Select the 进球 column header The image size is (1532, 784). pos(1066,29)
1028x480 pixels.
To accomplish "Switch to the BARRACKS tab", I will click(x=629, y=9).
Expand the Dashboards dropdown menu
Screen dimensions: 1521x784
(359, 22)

_____

- _Your objective_
Everything from the line containing "1028x480 pixels." to the end of the records must be written out exactly; include both of those lines and no others.

- _Response to this exercise_
1028x480 pixels.
To accomplish "Switch to the BARRACKS tab", I will click(x=629, y=9).
Expand the Dashboards dropdown menu
Screen dimensions: 1521x784
(359, 22)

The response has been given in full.